Hezarfen Ahmed Çelebi, ilk önce İsmail Cevheri'nin başarısızlıkla sonuçlanan uçuş çalışmasını çok detaylı bir şekilde incelemiştir. Bunun yanında kuşların uçuşlarını takip etmiş ve kendisinin hazırlamış olduğu yapay kanatların dayanıklılık derecesini görebilmek için Okmeydanı’nda bir takım testler yapmıştır. Çelebi, lodoslu bir havada Galata Kulesi'nden hazırlamış olduğu kuş kanatlarına benzer bir ekipmanı takıp kendisini boşluğa bırakmış ve uçarak Üsküdar'a inmeyi başarmıştır. İki bölge arasındaki 3358 metrelik mesafeyi uçarak başarıyla geçmiş ve böylece Türk havacılık tarihinin en önemli isimlerinden birisi olmuştur.
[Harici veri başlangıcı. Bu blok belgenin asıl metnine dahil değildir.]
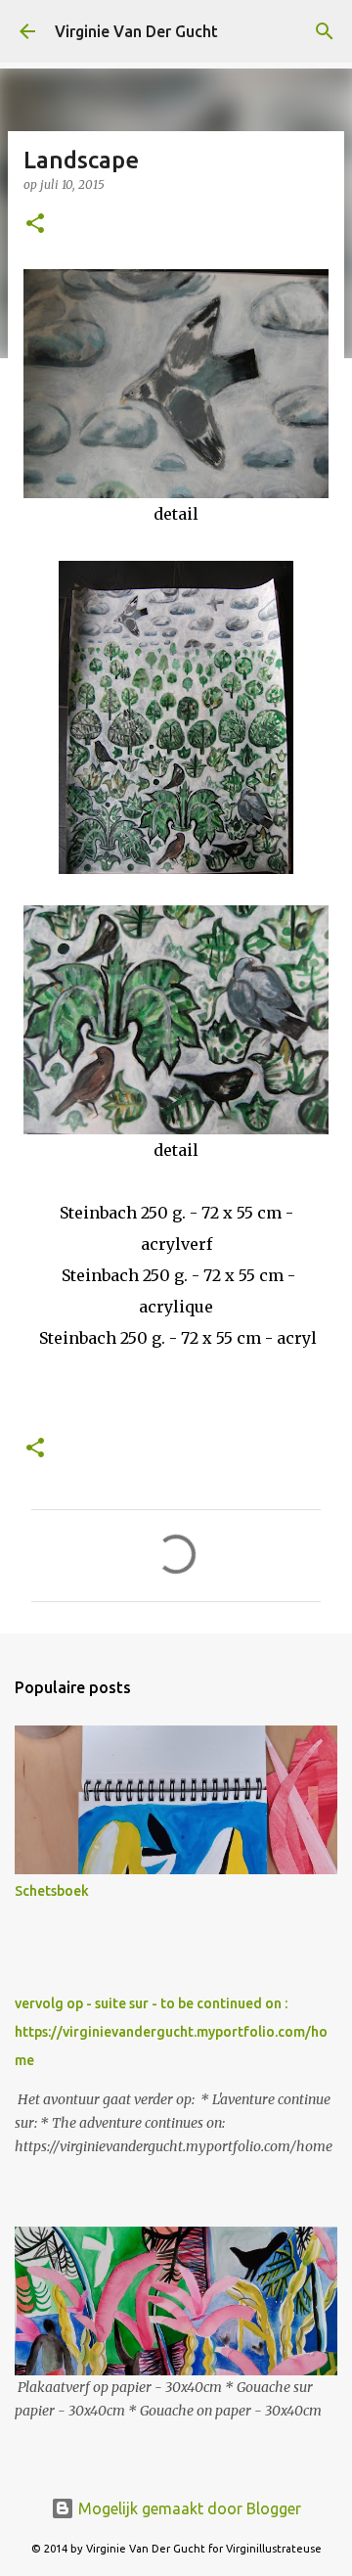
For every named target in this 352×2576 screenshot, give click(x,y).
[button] (35, 224)
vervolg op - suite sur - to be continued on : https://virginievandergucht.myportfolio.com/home (171, 2032)
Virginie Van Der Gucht (136, 31)
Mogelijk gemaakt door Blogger (187, 2508)
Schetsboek (52, 1891)
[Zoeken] (324, 31)
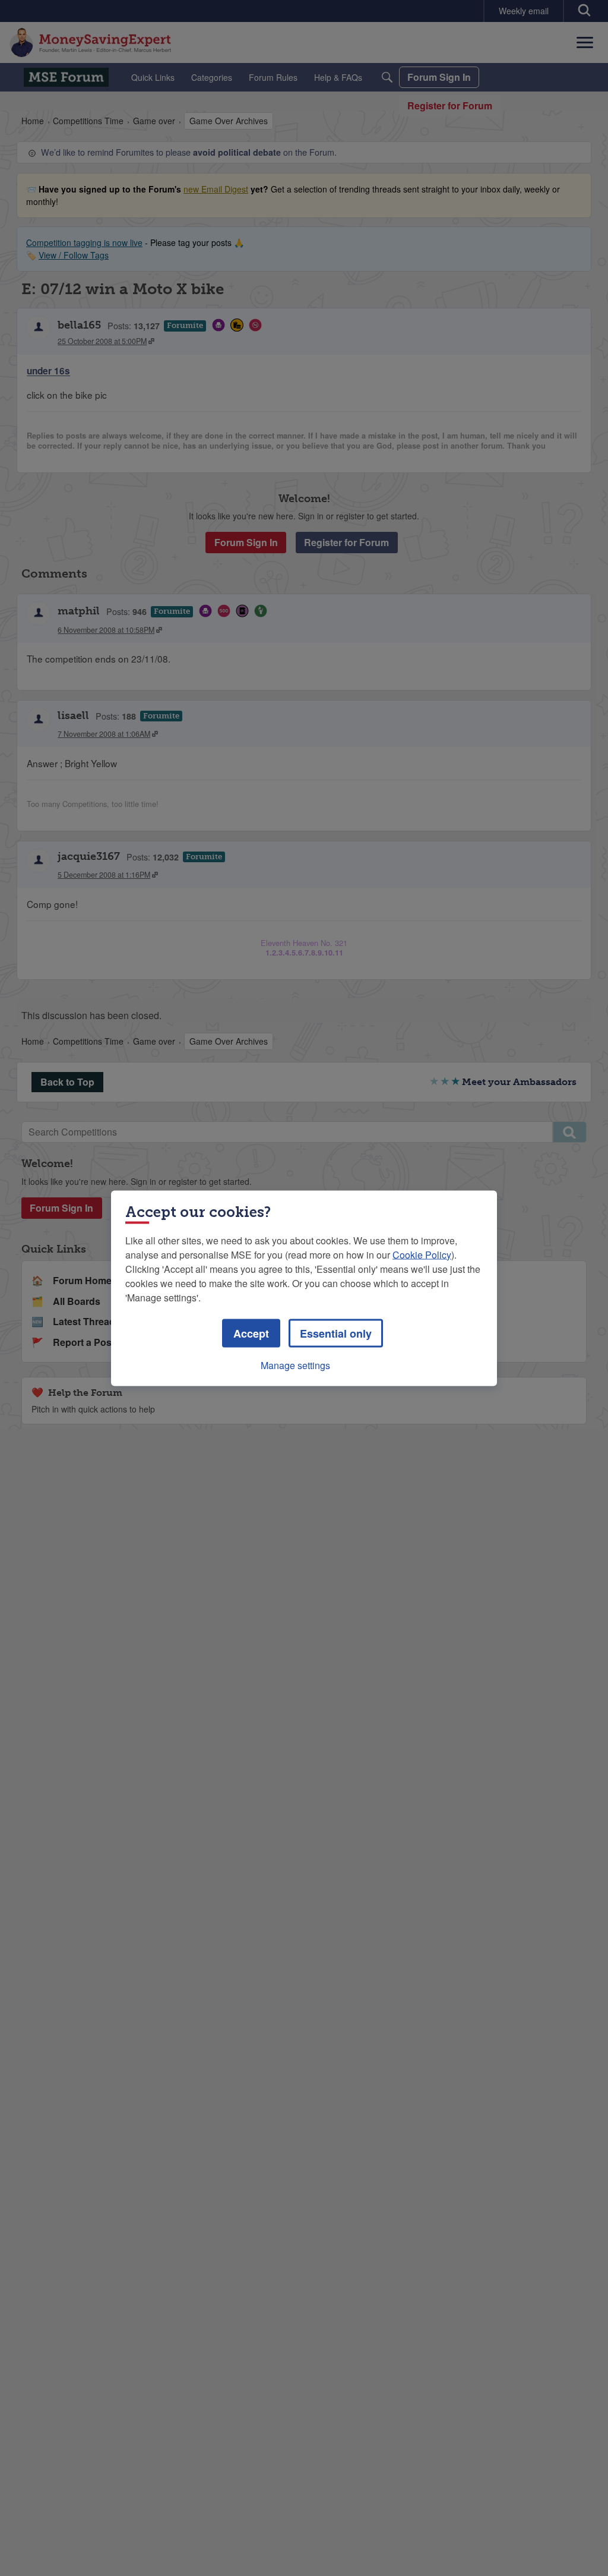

Hezarfen Ahmed Çelebi'nin bu çalışması tarihte sadece Evliya Çelebi'nin "Seyahatname" adlı eserinde bulunmaktadır. Ayrıca Çelebi, başarılı uçuş çalışmasından sonra IV. Murad tarafından bir kese akçe ile ödüllendirilmiş olsa da bir süre sonra Çelebi'nin bu cesareti tehlike unsuru olarak görülmüş ve Cezayir'e sürgün gönderilmiştir.
"İptida, Okmeydan'ın minberi üzere, rüzgar şiddetinden kartal kanatları ile sekiz, dokuz kere havada pervaz ederek talim etmiştir. Badehu Sultan Murad Han Sarayburnu'nda Sinan Paşa köşkünden temaşa ederken, Galata Kulesi'nin taa zirve-i belasından lodos rüzgarı ile uçarak, Üsküdar'da Doğancılar meydanına inmiştir. Sonra Murad Han, kendisine bir kese altın ihsan ederek: "Bu adam pek havf edilecek (korkulacak) bir ademdir. Her ne murad ederse, elinden geliyor. Böyle kimselerin bekası caiz değil!"